Wenn die Firewallregel häufige Muster enthält, die zeigen, dass die Regel wahrscheinlich angewendet wird, hat Firewall Insights ein höheres Vertrauen, dass die Regel in Zukunft angewendet werden könnte. Dies gilt auch umgekehrt.
Für jede Statistik, die Vorhersagen verwendet, zeigt Firewall Insights Details zu Regeln an, die als ähnlich zu der von der Statistik identifizierten Regel angesehen werden. Im Bereich Statistikdetails sehen Sie beispielsweise Details zu den drei Regeln, die der Regel am nächsten sind, die der Vorhersage unterliegt. Je mehr Überschneidungen zwischen den Attributen der beiden Regeln bestehen, desto ähnlicher werden sie betrachtet.
Betrachten Sie für allow-Regeln, die nicht zur Anwendung kamen, das folgende Beispiel:
Angenommen, Regel A hat die folgenden Attribute:
Source IP ranges: 10.0.1.0/24
Target tags: http-server
Protocol and ports: TCP:80
Angenommen, Regel B hat die folgenden Attribute:
Source IP ranges: 10.0.2.0/24
Target tags: http-server
Protocol and ports: TCP:80
Diese beiden Regeln haben die gleichen Ziel-Tags, Protokoll- und Portattribute.

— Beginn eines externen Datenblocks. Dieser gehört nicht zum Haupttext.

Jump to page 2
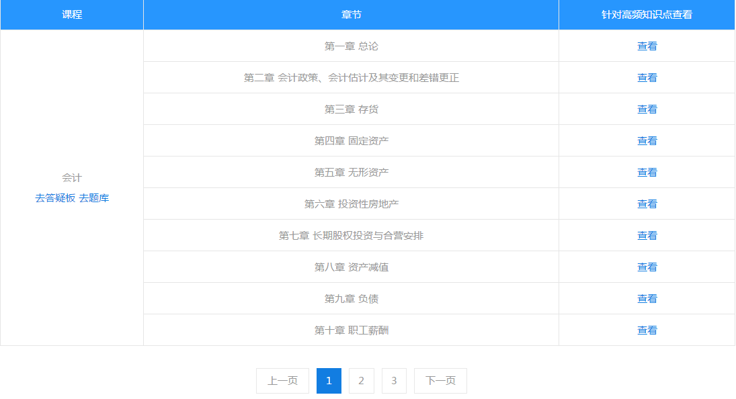The image size is (736, 399). point(362,381)
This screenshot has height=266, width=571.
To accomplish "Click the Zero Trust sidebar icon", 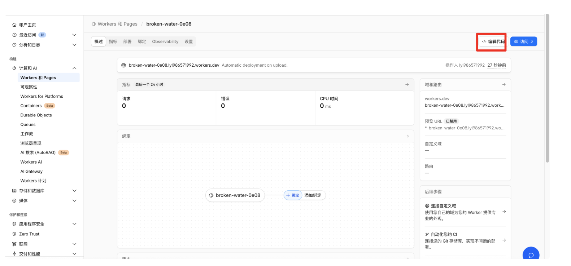I will pos(14,234).
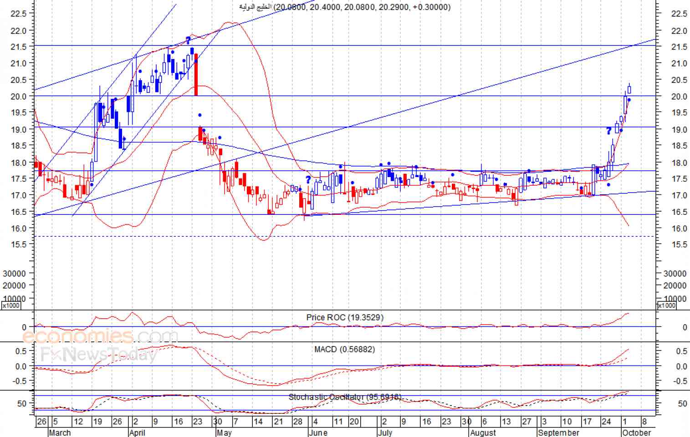The width and height of the screenshot is (690, 437).
Task: Click the right x1000 volume scale box
Action: tap(666, 305)
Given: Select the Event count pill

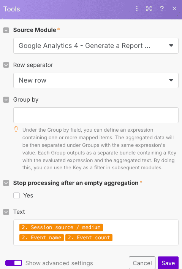Looking at the screenshot, I should [x=89, y=237].
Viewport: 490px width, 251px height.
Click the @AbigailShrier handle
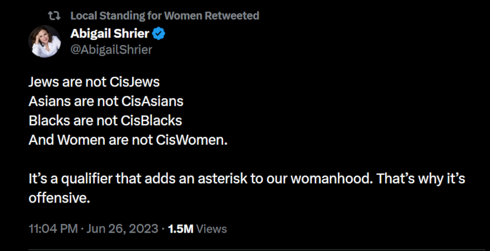pyautogui.click(x=111, y=50)
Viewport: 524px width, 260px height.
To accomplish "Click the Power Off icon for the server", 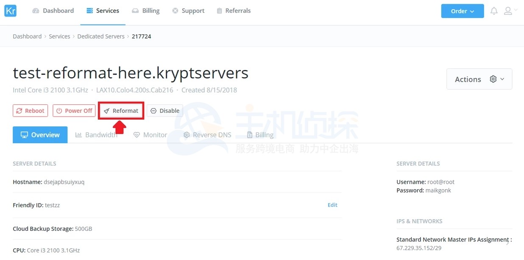I will (x=58, y=111).
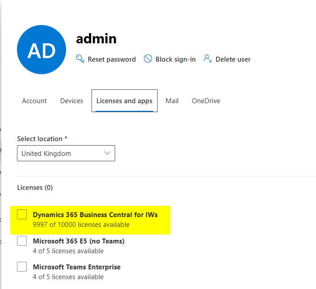Viewport: 316px width, 289px height.
Task: Open the Devices tab
Action: (x=71, y=101)
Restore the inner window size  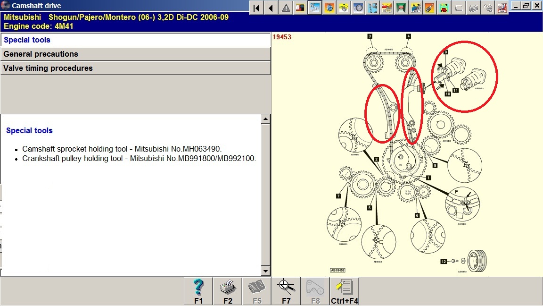pos(527,6)
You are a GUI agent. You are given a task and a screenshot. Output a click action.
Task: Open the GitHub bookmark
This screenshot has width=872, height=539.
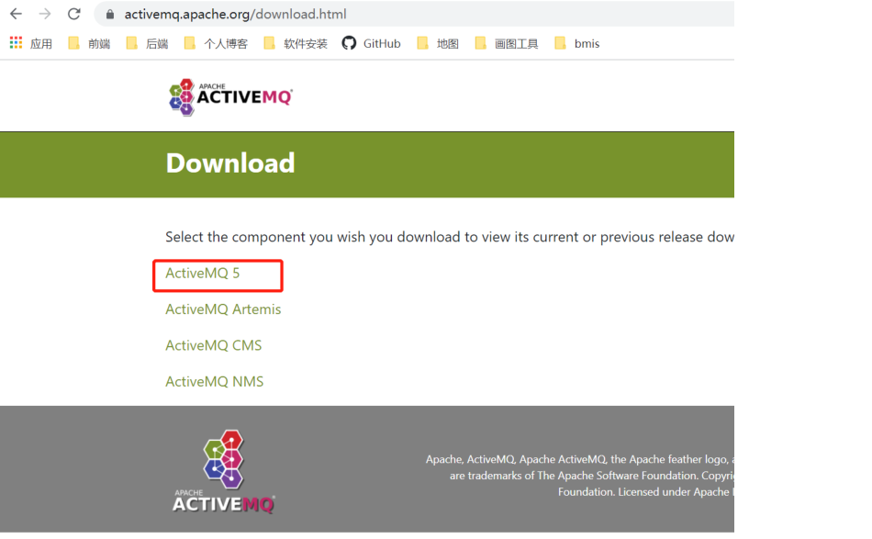372,43
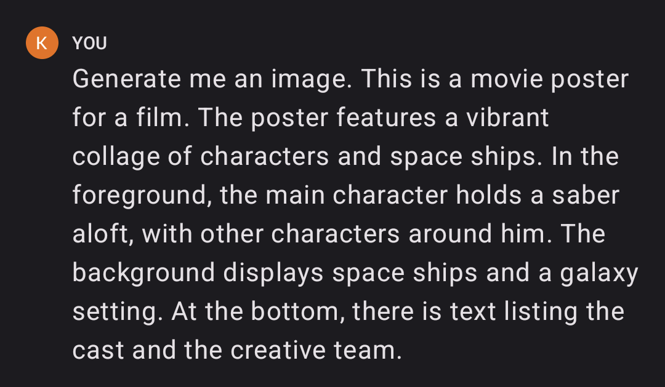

Sie unterscheiden sich nur in den Quellattributen. Aus diesem Grund werden sie als ähnlich betrachtet.
Bei allow-Regeln mit nicht verwendeten Attributen wird die Ähnlichkeit auf die gleiche Weise ermittelt. Für diese Statistik betrachtet Firewall Insights Regeln als ähnlich, wenn ihre Konfiguration die gleichen Attribute enthält.